**Task requirements**
Where the data below has the string "banner", return the whole line.

══ Given information ══

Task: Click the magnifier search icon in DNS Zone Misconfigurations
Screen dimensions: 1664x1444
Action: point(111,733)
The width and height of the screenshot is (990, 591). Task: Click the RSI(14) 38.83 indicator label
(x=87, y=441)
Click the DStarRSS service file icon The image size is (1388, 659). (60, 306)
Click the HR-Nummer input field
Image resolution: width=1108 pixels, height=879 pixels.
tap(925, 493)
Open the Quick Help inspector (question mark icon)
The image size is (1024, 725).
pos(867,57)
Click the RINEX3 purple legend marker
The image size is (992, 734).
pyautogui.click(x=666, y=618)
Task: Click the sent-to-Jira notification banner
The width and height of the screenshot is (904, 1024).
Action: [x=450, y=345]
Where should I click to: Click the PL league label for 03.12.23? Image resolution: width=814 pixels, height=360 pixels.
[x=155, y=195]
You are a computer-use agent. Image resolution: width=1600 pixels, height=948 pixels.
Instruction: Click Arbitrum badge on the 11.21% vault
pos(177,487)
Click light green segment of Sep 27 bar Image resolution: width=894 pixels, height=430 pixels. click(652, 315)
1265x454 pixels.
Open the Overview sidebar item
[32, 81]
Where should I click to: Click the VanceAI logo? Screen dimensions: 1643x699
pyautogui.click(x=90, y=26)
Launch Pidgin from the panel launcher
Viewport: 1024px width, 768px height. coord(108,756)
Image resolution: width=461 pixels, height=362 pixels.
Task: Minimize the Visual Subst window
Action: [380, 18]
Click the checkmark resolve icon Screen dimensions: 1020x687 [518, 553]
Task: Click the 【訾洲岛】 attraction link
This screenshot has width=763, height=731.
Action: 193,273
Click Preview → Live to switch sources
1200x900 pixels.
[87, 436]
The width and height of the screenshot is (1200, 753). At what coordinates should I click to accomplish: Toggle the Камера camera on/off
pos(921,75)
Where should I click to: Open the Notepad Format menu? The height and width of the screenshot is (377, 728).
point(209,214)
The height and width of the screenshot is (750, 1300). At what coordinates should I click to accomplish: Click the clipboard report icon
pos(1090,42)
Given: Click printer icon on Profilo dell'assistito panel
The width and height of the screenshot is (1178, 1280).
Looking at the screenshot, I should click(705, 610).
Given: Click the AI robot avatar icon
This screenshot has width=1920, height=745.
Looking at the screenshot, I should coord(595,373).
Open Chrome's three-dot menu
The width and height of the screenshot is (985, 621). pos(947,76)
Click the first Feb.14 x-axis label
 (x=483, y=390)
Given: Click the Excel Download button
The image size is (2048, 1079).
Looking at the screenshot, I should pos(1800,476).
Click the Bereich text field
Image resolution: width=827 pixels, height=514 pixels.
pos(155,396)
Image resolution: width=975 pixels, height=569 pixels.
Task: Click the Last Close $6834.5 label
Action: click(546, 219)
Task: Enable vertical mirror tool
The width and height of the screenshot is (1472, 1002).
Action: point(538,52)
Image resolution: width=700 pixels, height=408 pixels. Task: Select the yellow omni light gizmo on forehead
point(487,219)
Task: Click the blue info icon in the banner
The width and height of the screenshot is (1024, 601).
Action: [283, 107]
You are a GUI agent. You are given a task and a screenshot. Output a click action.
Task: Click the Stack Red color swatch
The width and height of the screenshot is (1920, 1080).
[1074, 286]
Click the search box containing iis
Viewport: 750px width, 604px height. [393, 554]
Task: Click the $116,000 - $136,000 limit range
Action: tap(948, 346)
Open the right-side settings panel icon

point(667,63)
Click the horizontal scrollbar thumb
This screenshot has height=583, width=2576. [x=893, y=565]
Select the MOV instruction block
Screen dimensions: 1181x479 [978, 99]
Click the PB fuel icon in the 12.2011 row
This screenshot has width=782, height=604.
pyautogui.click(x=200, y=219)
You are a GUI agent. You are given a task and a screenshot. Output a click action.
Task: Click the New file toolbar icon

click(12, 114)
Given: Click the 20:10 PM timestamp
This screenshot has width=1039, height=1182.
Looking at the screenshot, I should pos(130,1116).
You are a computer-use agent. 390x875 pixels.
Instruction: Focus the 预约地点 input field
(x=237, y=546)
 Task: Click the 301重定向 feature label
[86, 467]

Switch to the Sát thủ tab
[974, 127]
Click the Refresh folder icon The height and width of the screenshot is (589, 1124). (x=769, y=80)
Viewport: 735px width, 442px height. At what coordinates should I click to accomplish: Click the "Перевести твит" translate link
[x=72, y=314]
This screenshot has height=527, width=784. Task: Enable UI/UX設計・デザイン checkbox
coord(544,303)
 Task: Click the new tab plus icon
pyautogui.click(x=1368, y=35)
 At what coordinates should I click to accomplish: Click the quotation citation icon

═══

**Response to this task**
Task: Click the sent-to-Jira notification banner
Task: Click the blue info icon in the banner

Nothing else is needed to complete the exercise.